World renowned epidemiologist and reproductive biologist David Barker visited Queen’s University this week to give two lectures on his pioneering work that has spurred a paradigm shift in understandings of the etiology of disease. Thanks to my supervisor Dr. Myra Hird and Dr. Anne Croy in Anatomy and Cell Biology, I was given the incredible opportunity and privilege to have a 10 minute audience with Dr. Barker during his visit to the department. I took that opportunity to argue that his work demands that we undertake transdisciplinary research, and emphasized the kinds of contributions sociologists could make to his projects.
In his 500 or so academic publications, Barker has advanced what has come to be known as the “Barker hypothesis,” or the developmental origins of adult disease. According to his theory, conditions in the maternal womb have a programming effect on fetal physiology, a phenomenon called fetal programming. Much of Barker’s work has focused on the effect of maternal nutrition on fetal programming. It has been found that if a fetus is deprived of adequate nutrient supply in the womb, it will be irrevocably “programmed,” predisposing it to a whole host of diseases: cardiovascular disease, obesity, diabetes and cancer to name a few. Thus Barker emphasizes developmental plasticity, the malleable quality of life in development, as important to the etiology of disease. Barker has further shown that there is a significant generational aspect to disease, profoundly challenging today’s “lifestyle” discourse. Using data from the Helsinki cohort (a group of people born between 1934 and 1944 in Helsinki, about whom a rich amount of data was collected including their mother’s height, weight, age, parity; the weight and shape of the placenta; antenatal follow-up data; and socioeconomic status), Barker has shown that a woman’s lifelong nutrition significantly impacts her children’s risk of disease. Thus Barker’s talk was entitled “Your Mother’s Mother: The Key to your Health.”
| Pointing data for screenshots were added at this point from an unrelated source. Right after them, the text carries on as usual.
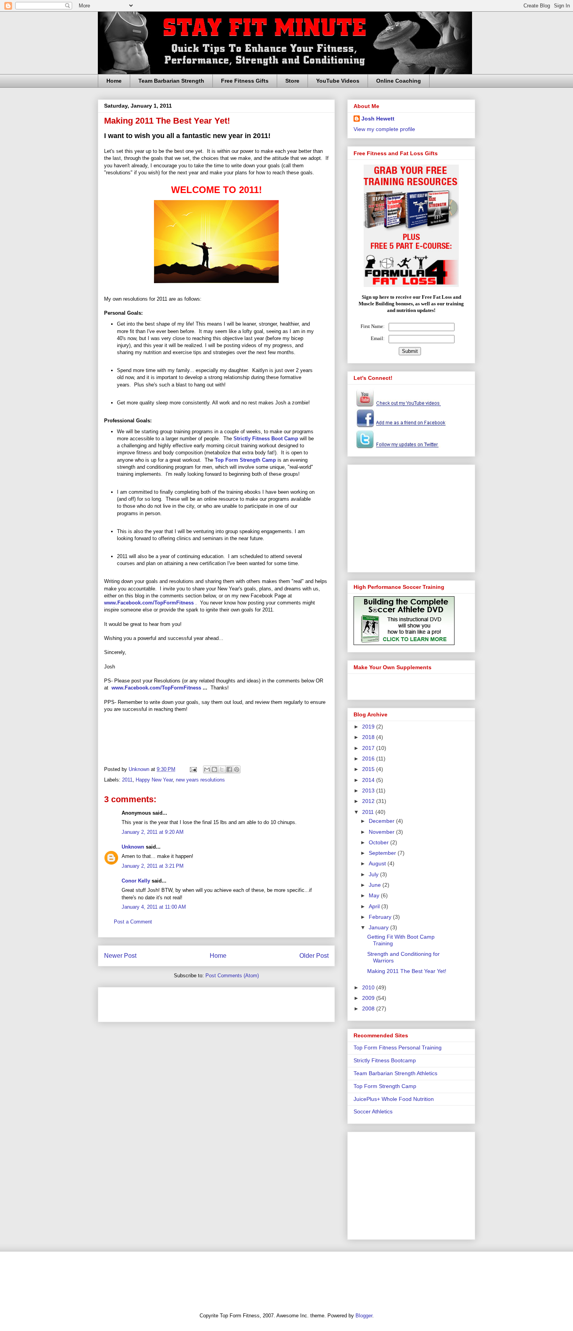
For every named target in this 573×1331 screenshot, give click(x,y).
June (375, 885)
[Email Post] (192, 769)
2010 (369, 987)
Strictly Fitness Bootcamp (385, 1060)
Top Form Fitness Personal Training (398, 1047)
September (383, 853)
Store (292, 81)
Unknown (133, 847)
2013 (369, 790)
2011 (127, 780)
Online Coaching (398, 81)
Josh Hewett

Low socioeconomic status is associated with poorer access to nutritious food. This makes the transdisciplinary implications of Dr. Barker’s work quite clear. I’m quoting here from my talk:
Significantly, what this means is that social structures do not merely determine relations between people; they can also have biological effects. In this way, we can say that although social structure is often thought to be intangible and abstract, it is part of tangible phenomena like fetal programming. Conversely, biology can have social effects. For example, generational patterns of disease match patterns of socioeconomic status, suggesting that living and dealing with disease may be a cause of poverty. In other words, there is a dynamic cross-talk between the social and the biological.
This is not a biologically-essentialist argument. I further argued in my talk:
The problem is that social scientists tend not to favour biological explanations for what they deem to be social phenomena like poverty. They observe social phenomena, determine social facts, and give social explanations for those facts. Similarly, scientists observe biological phenomena, determine biological facts, and provide biological explanations for those facts. In the case of the Barker hypothesis, these strict distinctions are challenged: social and biological facts are irreducibly the same type of fact. Fetal programming has biological and social dimensions that cannot be separated apart if a comprehensive understanding is sought – and I believe that this is what we seek.
Transdisciplinary approaches to the study of health and disease then are, in my opinion, called for when considering the prolific work of Dr. Barker.
It was my pleasure to share this argument with Dr. Barker during his visit to Queen’s University.
Update: An article I wrote on this topic appears in the journal Social Theory and Health.